WORK REQUIRED: Wherever the string "actions" appears in the listing, copy that line.

EXCERPTED RECORDS:
╭──

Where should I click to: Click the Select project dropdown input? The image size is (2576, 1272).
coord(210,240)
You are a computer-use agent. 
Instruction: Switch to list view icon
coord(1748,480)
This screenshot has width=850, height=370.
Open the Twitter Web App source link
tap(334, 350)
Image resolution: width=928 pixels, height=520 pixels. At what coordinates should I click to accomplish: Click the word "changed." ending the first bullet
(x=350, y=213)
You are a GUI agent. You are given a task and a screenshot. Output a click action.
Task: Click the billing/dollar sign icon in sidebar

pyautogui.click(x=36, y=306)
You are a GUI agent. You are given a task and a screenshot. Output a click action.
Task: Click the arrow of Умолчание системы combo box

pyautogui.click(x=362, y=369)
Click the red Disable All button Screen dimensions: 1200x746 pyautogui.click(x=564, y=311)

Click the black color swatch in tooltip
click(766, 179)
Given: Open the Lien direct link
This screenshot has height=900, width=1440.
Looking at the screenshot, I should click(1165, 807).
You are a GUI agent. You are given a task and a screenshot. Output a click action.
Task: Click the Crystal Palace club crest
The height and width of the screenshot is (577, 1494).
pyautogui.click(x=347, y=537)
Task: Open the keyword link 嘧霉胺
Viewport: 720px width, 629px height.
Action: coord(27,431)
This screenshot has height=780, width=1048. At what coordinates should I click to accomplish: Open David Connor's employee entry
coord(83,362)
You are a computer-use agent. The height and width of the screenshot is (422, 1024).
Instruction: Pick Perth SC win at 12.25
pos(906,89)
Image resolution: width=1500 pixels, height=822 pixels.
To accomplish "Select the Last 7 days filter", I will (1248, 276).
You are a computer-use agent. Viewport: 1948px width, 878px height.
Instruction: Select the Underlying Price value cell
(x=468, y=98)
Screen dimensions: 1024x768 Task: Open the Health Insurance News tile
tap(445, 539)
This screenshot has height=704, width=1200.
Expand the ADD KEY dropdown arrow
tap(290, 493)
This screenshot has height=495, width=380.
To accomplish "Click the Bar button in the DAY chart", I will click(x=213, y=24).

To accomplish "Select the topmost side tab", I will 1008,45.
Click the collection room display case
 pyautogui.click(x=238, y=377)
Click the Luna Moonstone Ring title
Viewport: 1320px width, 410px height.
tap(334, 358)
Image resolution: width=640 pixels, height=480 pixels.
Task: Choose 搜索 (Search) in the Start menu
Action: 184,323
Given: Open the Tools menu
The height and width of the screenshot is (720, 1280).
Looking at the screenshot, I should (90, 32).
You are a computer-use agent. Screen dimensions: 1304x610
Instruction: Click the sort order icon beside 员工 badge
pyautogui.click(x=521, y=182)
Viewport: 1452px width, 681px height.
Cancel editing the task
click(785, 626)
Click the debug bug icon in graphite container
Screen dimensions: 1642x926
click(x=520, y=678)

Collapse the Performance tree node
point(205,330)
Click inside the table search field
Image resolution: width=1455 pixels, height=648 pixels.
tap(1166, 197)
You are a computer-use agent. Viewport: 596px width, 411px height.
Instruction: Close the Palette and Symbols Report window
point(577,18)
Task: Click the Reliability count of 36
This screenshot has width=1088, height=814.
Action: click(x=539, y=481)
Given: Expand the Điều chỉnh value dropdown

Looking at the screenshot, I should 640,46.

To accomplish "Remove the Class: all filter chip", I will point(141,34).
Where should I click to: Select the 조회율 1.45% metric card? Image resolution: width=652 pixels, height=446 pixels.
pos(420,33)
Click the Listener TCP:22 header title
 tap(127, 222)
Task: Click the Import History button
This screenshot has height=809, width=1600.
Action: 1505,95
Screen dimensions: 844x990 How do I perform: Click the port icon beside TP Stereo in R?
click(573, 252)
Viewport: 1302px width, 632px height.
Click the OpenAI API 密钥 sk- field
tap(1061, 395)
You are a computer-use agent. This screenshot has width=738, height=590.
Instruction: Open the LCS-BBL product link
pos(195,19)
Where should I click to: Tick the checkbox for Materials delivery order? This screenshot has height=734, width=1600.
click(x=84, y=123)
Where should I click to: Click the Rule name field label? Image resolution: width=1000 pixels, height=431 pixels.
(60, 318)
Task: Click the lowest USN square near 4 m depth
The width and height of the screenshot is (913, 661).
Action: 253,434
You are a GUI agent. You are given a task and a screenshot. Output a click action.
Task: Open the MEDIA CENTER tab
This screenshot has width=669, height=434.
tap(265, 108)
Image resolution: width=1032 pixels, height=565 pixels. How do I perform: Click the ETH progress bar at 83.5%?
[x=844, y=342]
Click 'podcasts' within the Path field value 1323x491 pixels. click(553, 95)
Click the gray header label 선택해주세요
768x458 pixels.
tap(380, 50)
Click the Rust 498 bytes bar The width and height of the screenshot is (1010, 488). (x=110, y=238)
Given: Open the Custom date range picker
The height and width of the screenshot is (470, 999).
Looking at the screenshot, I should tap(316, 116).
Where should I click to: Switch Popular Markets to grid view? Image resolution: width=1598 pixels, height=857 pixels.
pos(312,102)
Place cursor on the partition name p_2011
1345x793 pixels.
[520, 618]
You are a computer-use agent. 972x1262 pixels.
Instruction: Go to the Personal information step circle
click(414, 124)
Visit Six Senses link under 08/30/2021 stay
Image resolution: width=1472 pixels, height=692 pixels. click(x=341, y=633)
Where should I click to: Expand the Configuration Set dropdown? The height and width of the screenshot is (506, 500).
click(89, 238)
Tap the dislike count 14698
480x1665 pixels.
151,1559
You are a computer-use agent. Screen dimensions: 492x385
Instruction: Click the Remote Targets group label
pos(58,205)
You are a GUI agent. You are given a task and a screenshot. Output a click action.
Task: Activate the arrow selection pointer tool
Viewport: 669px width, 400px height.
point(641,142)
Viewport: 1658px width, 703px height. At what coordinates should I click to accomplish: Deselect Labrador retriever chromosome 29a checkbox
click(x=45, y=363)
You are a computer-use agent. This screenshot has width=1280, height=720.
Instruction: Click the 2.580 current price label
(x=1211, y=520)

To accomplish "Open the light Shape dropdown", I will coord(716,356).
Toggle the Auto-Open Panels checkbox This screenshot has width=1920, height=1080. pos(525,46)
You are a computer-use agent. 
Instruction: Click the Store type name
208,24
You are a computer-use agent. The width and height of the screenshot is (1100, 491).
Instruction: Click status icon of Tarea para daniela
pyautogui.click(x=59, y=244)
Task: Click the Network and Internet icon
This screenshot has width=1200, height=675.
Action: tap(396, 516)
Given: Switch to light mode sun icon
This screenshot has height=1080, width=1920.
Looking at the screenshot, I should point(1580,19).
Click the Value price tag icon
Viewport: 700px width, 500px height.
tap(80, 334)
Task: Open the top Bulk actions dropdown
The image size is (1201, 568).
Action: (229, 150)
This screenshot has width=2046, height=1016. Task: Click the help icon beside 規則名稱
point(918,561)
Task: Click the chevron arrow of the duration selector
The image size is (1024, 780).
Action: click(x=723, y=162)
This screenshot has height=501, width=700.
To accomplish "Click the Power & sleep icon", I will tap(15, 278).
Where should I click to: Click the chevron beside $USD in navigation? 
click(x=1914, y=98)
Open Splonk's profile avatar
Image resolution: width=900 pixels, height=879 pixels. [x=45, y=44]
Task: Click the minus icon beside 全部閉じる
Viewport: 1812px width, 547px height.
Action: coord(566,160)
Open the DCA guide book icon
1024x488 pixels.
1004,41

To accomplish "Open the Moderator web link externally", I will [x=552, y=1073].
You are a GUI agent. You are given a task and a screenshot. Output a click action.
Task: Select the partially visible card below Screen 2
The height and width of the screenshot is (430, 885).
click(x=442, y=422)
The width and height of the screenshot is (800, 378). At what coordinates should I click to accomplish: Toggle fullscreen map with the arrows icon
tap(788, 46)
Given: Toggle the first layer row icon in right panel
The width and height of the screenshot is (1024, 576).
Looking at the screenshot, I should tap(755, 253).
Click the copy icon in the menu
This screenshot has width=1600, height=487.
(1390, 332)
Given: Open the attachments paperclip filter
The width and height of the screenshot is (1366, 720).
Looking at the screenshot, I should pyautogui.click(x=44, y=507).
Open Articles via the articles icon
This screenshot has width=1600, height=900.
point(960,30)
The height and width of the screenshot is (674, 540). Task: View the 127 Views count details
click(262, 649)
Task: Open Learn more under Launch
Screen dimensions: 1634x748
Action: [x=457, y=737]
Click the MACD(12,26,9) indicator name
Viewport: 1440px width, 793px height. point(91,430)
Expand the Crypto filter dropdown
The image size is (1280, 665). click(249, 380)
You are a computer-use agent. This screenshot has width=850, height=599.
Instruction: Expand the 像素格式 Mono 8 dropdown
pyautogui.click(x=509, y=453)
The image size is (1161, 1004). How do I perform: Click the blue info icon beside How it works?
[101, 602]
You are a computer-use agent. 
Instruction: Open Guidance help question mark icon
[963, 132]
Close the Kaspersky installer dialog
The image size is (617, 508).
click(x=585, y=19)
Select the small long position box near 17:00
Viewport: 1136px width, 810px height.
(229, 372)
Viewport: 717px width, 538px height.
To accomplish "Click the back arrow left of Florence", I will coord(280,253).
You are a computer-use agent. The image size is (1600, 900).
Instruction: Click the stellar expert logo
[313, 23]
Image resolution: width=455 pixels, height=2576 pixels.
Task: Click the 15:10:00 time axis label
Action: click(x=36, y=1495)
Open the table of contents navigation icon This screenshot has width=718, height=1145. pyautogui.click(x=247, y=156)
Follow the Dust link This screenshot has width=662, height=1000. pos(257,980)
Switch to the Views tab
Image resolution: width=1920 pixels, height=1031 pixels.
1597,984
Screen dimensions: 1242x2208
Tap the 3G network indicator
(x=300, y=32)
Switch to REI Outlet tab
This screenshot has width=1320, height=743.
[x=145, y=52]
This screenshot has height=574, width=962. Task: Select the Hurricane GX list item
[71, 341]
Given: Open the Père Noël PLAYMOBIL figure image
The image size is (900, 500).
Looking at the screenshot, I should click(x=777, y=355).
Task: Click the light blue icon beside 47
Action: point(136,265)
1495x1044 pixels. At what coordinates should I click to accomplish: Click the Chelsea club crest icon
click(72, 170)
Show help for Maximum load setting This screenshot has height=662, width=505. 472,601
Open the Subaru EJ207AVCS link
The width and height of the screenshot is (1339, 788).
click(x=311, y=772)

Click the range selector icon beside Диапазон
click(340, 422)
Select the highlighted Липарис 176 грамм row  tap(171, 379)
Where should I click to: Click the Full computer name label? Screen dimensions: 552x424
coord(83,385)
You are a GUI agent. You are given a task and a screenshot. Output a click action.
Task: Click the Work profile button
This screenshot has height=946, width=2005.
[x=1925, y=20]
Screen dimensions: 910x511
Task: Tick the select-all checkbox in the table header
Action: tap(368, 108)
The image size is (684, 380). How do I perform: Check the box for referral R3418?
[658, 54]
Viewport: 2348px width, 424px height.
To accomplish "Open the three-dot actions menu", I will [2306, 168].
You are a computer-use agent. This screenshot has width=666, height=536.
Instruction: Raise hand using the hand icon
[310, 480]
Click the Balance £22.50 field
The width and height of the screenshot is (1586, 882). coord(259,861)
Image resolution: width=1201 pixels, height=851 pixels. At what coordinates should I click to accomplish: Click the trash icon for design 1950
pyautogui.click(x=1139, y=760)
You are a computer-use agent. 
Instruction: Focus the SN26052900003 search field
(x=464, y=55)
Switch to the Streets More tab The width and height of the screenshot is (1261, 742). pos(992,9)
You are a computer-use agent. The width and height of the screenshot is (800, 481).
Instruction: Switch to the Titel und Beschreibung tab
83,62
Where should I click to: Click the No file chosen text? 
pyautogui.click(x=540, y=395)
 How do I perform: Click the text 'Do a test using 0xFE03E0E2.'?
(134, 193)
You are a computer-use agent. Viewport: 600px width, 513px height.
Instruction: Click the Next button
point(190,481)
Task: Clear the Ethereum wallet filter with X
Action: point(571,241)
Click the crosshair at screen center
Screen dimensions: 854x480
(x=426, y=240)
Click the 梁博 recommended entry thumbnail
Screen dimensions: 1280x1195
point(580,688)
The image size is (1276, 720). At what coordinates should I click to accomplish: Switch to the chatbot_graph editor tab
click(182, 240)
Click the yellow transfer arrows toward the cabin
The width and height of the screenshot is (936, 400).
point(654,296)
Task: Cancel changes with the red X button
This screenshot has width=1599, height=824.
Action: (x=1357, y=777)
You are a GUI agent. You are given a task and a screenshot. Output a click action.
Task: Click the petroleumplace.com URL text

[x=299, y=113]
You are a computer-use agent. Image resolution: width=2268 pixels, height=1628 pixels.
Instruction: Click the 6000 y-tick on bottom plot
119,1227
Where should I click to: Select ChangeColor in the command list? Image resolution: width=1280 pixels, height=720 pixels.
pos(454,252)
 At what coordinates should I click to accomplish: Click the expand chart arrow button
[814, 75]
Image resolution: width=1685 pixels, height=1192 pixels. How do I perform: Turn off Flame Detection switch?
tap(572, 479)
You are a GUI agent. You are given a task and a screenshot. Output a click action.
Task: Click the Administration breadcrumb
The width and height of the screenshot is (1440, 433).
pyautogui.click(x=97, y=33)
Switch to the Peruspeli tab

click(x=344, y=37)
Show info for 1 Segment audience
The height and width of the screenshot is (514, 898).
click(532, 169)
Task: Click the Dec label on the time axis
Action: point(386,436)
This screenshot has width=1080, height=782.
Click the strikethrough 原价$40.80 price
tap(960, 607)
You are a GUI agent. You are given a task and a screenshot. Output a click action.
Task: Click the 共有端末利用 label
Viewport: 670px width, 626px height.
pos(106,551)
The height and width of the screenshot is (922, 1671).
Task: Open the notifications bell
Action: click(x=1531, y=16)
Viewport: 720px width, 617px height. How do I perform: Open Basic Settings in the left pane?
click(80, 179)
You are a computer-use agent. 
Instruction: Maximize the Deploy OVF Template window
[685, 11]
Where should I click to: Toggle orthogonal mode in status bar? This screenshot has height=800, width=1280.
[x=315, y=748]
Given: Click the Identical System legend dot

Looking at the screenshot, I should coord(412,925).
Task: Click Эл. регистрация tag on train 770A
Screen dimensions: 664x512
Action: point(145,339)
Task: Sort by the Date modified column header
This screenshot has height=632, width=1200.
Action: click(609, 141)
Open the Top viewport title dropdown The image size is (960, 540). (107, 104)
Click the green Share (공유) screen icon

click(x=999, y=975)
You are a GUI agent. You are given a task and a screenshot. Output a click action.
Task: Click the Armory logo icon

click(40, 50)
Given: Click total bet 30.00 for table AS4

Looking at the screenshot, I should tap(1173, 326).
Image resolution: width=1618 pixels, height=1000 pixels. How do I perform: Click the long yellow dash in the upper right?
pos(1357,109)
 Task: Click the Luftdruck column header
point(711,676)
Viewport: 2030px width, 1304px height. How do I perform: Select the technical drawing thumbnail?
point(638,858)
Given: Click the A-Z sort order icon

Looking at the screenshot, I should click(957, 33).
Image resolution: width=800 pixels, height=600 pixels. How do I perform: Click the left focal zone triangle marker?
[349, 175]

╰──

RESULT OF THE TASK:
Task: Open the top Bulk actions dropdown
To accomplish "Open the three-dot actions menu", I will [2306, 168].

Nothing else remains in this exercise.